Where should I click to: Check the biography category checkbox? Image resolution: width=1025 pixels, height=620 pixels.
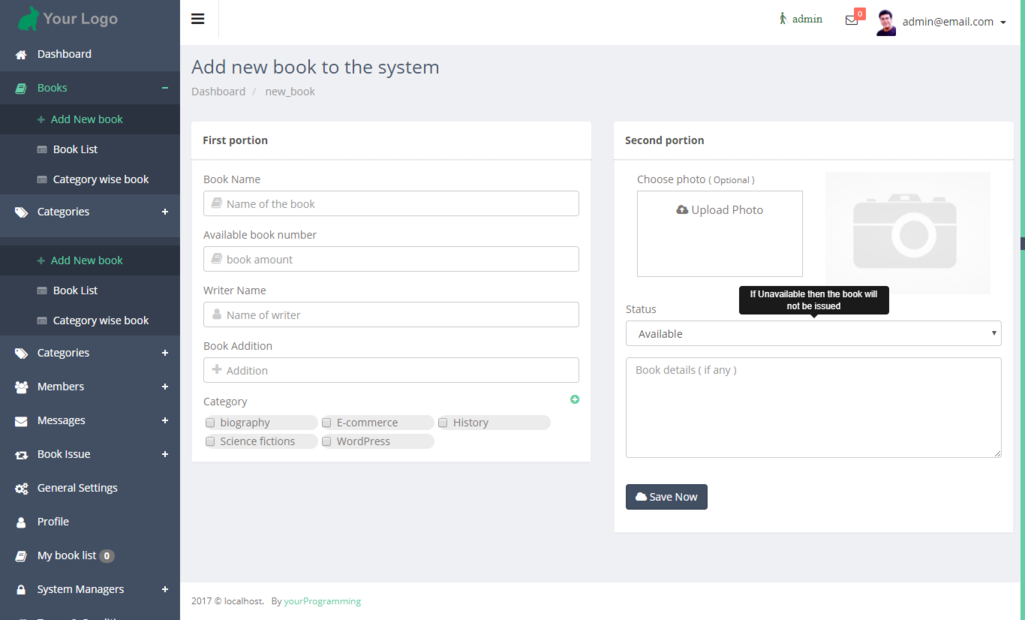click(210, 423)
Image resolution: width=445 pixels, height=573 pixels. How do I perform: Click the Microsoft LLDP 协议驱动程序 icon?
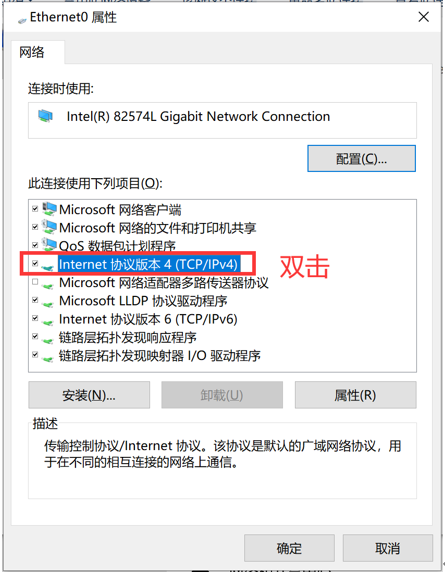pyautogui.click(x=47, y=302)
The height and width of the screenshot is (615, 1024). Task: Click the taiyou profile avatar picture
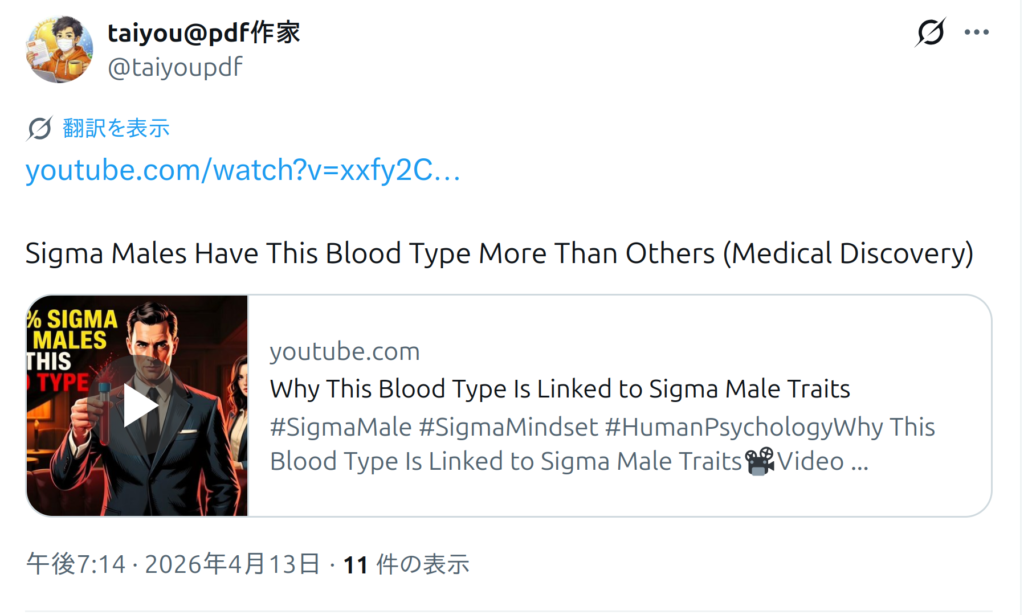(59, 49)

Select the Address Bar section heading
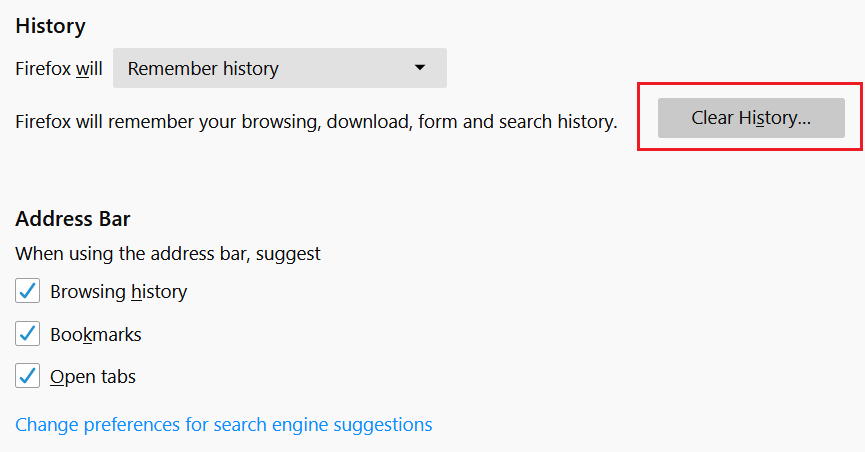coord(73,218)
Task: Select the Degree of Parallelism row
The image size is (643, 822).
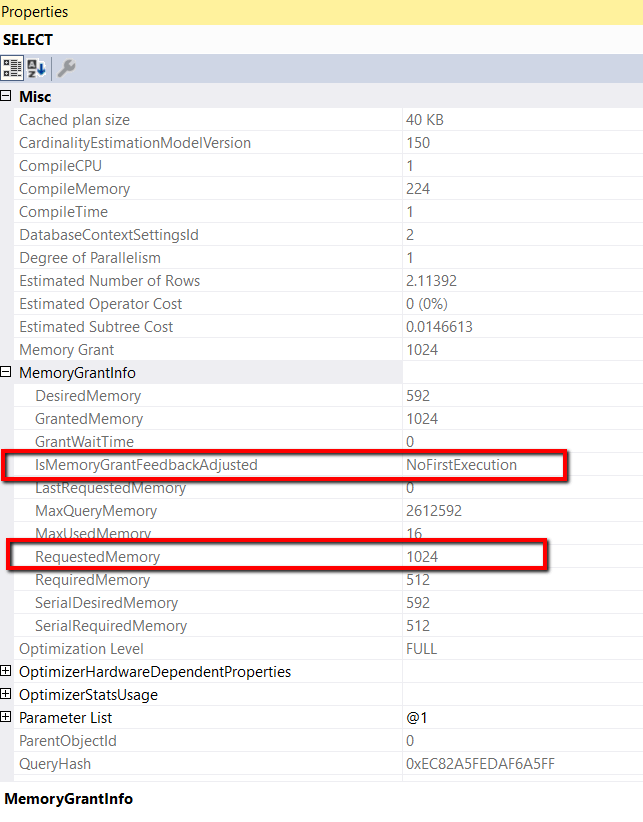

------------------------

PROBLEM TO SOLVE
Exclude all images and retype the data precisely.

EXERCISE RESPONSE
Where should I click to: Check the biography category checkbox? Image resolution: width=1025 pixels, height=620 pixels.
click(210, 423)
Image resolution: width=445 pixels, height=573 pixels. How do I perform: Click the Microsoft LLDP 协议驱动程序 icon?
pyautogui.click(x=47, y=302)
The height and width of the screenshot is (615, 1024). Task: Click the taiyou profile avatar picture
(59, 49)

Select the Address Bar section heading
coord(73,218)
Task: Select the Degree of Parallelism row
The image size is (643, 822).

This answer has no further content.